Further to my post yesterday on the insanity of shipping Spanish flu through the mail: What sort of screening is used when sending biotoxins to research labs?
You might think it would be difficult for a terrorist to obtain genes from the smallpox virus, or a similarly vicious pathogen. Well, it’s not.
Armed with a fake email address, a would-be bioterrorist could probably order the building blocks of a deadly biological weapon online, and receive them by post within weeks.
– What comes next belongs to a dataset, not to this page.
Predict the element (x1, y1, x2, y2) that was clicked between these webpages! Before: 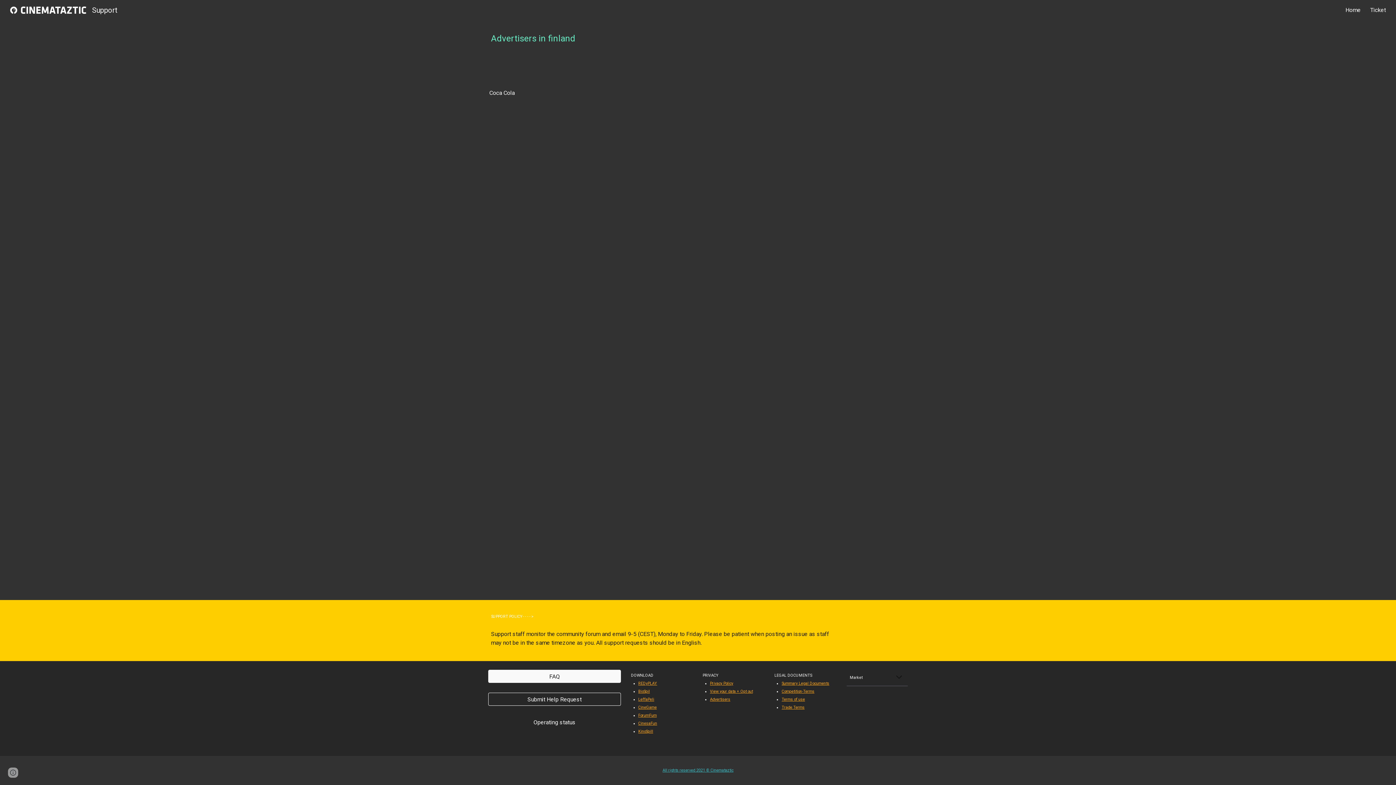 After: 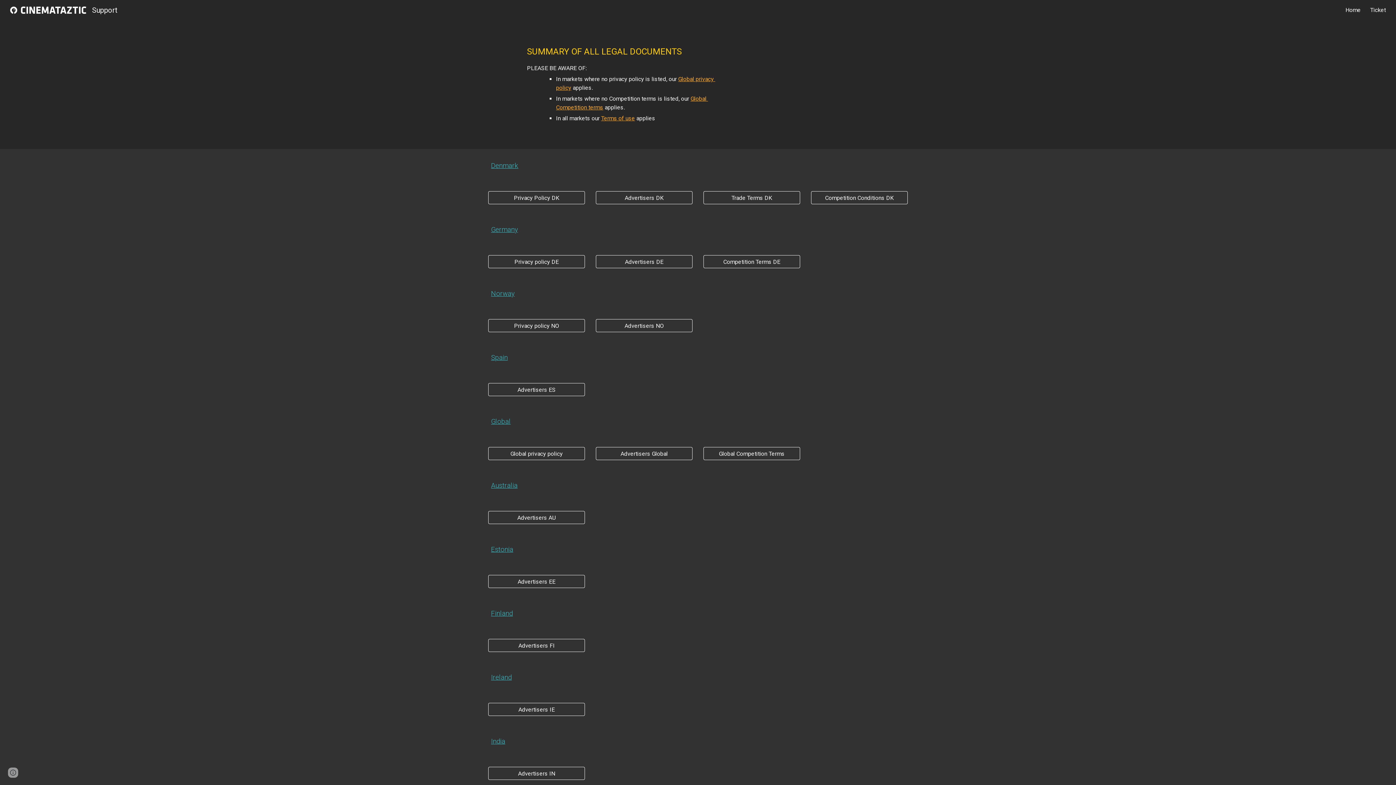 Action: bbox: (781, 681, 829, 686) label: Summary Legal Documents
That’s the sobering reality uncovered by a New Scientist investigation into the bioterror risks posed by the booming business of gene synthesis. Dozens of biotech firms now offer to synthesise complete genes from the chemical components of DNA. Yet some are carrying out next to no checks on what they are being asked to make, or by whom. It raises the frightening prospect of terrorists mail-ordering genes for key bioweapon agents such as smallpox, and using them to engineer new and deadly pathogens.
Customers typically submit sequences by email or via a form available on a company’s website. The companies then construct the specified genes and mail them back a few weeks later, usually spliced into a bacterium such as Escherichia coli. New Scientist approached 16 such firms, identified by a Google search, to ask whether they screened orders for DNA sequences that might pose a bioterror threat.
Of the 12 companies that replied, just five said they screen every sequence received. Four said they screen some sequences, and three admitted not screening sequences at all.